I sat in the cafe yesterday writing music and trying to get my head around this ludicrous general election, which I'm beginning to feel is testing the very concept of democracy because it's clear that May (having promised there wouldn't be a general election until 2020) is only calling an election because she thinks she's going to win it, rather than because the country actually needs one. She's a megalomaniac. And a tragedy. I bet she smells weird as well. Like cloying perfume and farts.
Anyway, whilst sitting in the cafe, I realised they were playing Wuthering Heights on the sound system. They play music mercifully quietly in Costa Highgate, and the seat I usually opt for is as far away from speakers as it's possible to get. The glorious tones of La Bush, however, are unmistakable, and made me very happy, particularly when a woman on the next door table started joining in. Rather convincingly, as it happens. And in full belt!

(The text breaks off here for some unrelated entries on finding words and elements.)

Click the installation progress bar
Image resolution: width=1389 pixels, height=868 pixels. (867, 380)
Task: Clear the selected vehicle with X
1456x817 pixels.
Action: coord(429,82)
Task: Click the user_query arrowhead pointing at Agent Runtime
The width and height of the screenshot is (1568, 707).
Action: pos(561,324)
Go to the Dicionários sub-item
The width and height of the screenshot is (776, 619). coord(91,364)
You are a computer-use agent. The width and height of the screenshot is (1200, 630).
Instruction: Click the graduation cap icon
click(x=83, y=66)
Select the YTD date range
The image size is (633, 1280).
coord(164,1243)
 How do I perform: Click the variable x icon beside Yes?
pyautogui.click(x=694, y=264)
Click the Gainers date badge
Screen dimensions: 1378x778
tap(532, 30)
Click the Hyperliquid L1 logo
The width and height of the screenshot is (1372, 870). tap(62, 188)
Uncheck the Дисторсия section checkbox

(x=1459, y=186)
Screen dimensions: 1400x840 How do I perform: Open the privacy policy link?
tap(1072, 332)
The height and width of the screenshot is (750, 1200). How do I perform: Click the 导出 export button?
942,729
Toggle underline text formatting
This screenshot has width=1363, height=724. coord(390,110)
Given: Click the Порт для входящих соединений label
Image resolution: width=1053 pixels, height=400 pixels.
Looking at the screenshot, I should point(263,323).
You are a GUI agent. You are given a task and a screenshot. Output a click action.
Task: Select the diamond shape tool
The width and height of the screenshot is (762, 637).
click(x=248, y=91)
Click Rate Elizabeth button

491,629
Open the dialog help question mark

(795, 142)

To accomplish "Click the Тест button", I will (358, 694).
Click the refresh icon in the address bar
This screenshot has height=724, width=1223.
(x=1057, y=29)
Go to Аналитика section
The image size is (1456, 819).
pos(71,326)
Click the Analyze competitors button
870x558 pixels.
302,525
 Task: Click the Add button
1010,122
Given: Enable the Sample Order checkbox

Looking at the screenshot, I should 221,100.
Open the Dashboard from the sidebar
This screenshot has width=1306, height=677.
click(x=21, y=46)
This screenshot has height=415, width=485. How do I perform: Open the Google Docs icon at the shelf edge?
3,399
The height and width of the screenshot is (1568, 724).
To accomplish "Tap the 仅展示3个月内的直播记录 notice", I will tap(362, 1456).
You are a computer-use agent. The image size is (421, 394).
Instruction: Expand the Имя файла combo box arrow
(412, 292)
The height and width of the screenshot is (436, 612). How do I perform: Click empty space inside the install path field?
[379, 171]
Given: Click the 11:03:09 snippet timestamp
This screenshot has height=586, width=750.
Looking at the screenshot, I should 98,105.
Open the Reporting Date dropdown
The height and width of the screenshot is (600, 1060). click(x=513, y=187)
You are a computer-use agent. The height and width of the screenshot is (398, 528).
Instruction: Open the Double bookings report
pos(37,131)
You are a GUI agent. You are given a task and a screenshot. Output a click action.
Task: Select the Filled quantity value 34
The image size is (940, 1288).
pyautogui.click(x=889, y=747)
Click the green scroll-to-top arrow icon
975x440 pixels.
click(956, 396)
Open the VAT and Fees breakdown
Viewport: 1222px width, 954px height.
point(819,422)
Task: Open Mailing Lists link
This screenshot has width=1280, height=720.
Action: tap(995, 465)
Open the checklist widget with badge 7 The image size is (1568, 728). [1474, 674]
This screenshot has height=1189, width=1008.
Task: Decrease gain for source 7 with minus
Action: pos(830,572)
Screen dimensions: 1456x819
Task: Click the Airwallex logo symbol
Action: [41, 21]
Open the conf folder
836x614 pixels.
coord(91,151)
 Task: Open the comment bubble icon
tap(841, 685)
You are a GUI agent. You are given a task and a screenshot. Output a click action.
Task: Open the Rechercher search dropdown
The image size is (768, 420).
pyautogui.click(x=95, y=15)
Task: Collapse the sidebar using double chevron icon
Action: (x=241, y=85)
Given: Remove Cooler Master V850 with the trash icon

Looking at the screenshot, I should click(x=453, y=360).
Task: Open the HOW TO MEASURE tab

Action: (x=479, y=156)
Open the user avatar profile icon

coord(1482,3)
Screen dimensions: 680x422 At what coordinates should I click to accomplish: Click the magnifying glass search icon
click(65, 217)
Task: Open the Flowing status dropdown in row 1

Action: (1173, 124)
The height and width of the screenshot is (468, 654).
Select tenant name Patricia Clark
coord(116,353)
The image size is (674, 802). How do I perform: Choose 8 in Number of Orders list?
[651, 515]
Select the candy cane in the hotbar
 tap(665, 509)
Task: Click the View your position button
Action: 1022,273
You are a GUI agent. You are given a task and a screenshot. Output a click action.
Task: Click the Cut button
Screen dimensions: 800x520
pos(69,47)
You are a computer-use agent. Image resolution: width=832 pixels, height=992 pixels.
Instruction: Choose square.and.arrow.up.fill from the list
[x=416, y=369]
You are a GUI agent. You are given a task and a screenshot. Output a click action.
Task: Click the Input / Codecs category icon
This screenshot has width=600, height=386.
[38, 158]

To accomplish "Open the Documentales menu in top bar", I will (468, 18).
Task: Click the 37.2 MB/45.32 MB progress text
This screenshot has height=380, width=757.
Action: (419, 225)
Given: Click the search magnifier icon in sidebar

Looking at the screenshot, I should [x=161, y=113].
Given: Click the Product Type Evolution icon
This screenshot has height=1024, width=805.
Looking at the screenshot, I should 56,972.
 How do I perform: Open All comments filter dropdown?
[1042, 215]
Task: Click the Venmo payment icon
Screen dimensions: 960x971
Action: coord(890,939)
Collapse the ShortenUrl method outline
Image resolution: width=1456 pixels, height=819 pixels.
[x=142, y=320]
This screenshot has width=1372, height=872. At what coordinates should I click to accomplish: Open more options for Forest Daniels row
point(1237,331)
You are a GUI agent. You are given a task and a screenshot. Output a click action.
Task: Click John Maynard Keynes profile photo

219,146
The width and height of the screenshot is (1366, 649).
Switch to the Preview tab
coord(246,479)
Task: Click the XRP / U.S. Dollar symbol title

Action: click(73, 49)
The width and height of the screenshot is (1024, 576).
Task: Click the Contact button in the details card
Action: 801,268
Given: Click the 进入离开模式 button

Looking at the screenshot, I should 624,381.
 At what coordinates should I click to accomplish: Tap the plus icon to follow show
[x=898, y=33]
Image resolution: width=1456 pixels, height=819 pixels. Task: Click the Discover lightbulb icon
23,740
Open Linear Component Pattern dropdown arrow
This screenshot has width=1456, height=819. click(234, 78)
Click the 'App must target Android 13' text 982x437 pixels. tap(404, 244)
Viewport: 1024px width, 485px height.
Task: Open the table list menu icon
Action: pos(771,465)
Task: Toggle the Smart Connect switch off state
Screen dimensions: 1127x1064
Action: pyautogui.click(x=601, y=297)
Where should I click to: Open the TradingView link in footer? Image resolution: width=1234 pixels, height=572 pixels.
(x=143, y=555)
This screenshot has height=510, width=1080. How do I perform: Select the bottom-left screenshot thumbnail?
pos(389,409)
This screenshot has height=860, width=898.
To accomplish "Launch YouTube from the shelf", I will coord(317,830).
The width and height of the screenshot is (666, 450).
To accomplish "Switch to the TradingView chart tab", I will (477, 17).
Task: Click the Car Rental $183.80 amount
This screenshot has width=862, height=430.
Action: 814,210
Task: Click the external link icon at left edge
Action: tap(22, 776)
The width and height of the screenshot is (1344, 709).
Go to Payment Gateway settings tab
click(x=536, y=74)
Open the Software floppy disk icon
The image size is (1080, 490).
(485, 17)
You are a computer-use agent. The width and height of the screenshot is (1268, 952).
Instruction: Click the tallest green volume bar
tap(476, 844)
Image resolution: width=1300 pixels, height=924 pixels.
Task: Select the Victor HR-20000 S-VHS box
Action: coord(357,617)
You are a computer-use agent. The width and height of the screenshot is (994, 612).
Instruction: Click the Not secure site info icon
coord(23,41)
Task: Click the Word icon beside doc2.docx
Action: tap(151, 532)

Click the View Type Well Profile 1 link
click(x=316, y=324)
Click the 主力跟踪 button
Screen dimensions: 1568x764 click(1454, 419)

Imagine my extreme further joy when I suddenly heard a short snippet of the iconic opening piano notes of The Winner Takes It All by ABBA, superimposed on top of the Kate Bush song. Pretty much my two favourite songs vying for attention! It turned out that the bloke wearing the kippah on the other side of me had set the ABBA song as his text message alert. Throughout the morning I heard those glorious bars of piano music several times. Each time they caught me off guard and I found myself getting a little emotional. There's something about that particular musical phrase which cuts straight to my heart. Every time. Like the smell of wood smoke in Thaxted, the taste of potatoes roasted in flour, or the very mention of Wales! Is it a bit weird that I cry whenever someone talks about Wales?!
Johnny Vaughan engaged me in conversation on the tube a couple of nights ago. I'd been in town for a meeting and I was in a filthy mood, so flung open my laptop and immersed myself in a song from Em. I could sense the bloke next to me looking over my shoulder with great interest. Just as he stood up to get off the tube at Camden, he asked the name of the music writing programme I was using and engaged me in a brief conversation about the merits of Finale vs Sibelius. It was only as he left the carriage that I realised who I'd been talking to. I'm not altogether sure why I think this story is worthy of this blog, but I guess there may be Jonny Vaughan fans out there who might be vaguely titillated. Obviously Jonny Ball would have excited me slightly more. And a conversation with Jonny Morris would have been a proper story. I loved Jonny Morris. I've just read on Wikipedia that he left his house to Terry Nutkins when he died. I've also just read that Terry Nutkins is also dead. I guess you reach an age where you have to expect that all your childhood heroes are no longer with us! Terry Nutkins had eight children. However did he find space for that sea lion?!
I am still on target to deliver a song from Em every day, although I haven't quite managed to finish today's offering. I was adding quite a large amount of new material, so it feels really important to sleep on what I've done today. For the last week, on and off, during in my spare time (as it were), I've been working on a song from the show called A Little Balance, which I can't quite manage to put to bed. It's right off the radar in terms of my usual musical theatre offering, which might mean it's blinking brilliant or it will fall flat on its face. I'm working incredibly hard to make sure the latter option isn't the case, and, in the process, am finding myself simplifying and simplifying. Stripping chord after chord, note after note, so there's more and more space. It's actually a really good exercise because it means you lobby only for what's absolutely necessary in terms of the spacing and density of chords. I've decided to run a drone all the way through the song, which I'd like to realise as a man's voice, loosely on a single pitch, reading the news. I think it could prove to be an extremely atmospheric and quirky device.